I am trying to work out the chance of hitting a target number using the highest result of 1, 2, or 3 20-sided dice, and I am now trying to figure out how this result is changed by the addition of various other dice. An extra complexity to this formula is that a result of 1 on the 20-sided dice cannot be altered and always fails. I have managed to get a formula for adding a single die:
$$p=\frac{1}{20^xn}((n(y-1)^x-(n-y+2))- \begin{cases} (\frac{(y-2)(y-1)}{2})^2, \text{ if } x=3\\ \frac{(y-2)(y-1)(2(y-2)+1)}{6}, \text{ if } x=2\\ \frac{(y-2)(y-1)}{2}, \text{ if } x=1\\ \end{cases}\Biggr)$$
where x is the amount of 20-sided dice, n is the faces of the additional die, and y is the target value.
The result of the above formula works out added chance of reaching the target, on top of the highest result of the 20-sided dice. So if we are trying to reach 4, the chance of 2 20-sided dice being at least 4 would be $b=1-(1-\frac{21-4}{20})^2=0.9775$, and the chance added by adding a 4-sided die using the above formula would be $p=0.018125$, for a total of $t=b+p=0.995625$. Keeping in mind that a 1 on the 20-sided die result cannot be altered by adding more dice and always fails.

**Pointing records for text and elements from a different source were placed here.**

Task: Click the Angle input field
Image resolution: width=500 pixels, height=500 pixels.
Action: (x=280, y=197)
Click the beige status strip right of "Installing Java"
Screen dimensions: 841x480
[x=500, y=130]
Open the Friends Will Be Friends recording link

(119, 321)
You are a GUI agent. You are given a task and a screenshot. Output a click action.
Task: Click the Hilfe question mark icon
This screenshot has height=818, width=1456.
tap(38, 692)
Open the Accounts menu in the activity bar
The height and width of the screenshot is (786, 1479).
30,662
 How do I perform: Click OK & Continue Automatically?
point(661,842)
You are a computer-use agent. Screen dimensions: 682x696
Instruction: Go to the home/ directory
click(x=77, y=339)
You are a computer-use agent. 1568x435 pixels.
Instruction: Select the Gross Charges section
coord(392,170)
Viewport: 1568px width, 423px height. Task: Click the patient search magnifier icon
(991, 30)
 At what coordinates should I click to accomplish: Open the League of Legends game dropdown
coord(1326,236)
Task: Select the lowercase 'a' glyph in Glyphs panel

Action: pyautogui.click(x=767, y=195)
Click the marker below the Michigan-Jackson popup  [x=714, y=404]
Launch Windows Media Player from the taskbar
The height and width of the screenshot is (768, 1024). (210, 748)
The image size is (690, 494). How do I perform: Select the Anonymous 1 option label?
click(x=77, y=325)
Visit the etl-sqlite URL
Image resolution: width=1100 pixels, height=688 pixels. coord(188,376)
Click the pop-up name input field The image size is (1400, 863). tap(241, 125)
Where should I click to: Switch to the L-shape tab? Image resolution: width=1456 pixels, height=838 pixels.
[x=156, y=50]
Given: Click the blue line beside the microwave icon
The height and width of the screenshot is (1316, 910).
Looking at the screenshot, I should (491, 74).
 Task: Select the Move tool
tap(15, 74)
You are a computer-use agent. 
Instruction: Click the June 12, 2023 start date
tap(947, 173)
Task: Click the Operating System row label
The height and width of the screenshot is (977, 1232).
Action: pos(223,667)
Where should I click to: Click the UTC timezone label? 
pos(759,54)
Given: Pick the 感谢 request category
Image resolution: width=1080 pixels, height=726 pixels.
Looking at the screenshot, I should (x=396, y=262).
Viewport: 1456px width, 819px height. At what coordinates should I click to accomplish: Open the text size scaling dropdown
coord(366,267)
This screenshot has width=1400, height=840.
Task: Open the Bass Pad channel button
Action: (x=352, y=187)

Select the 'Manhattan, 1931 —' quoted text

But after doing that my brain is fried. Does anyone know how to expand this formula to incorporate n dice with variable sides, for example, a 4-sided die and a 6-sided die? From my calculations, the below should be the desired $p$ results of the formula for each value of $y$.
\begin{array}{|c|c|c|c|c|c|} \hline y & 3 & 4 & 5 & 6 & 7 \\ \hline p & 0.0075 & 0.0125 & 0.037291\dot{6} & 0.0726041\dot{6} & 0.1153125 \\ \hline y & 8 & 9 & 10 & 11 & 12+ \\ \hline p & 0.1611458\dot{3} & 0.2080208\dot{3} & 0.2538541\dot{6} & 0.2986458\dot{3} & 0.342708\dot{3} \\ \hline \end{array}
If a formula for the total probability is easier than increased probability, then that would also be acceptable.
As a bonus, much simpler question, is there an equation for finding the chance to roll an exact value on multiple dice? Using the above example, a 4-sided die and a 6-sided die? Everywhere I look online is 2 dice with the same number of sides and uses a table of results.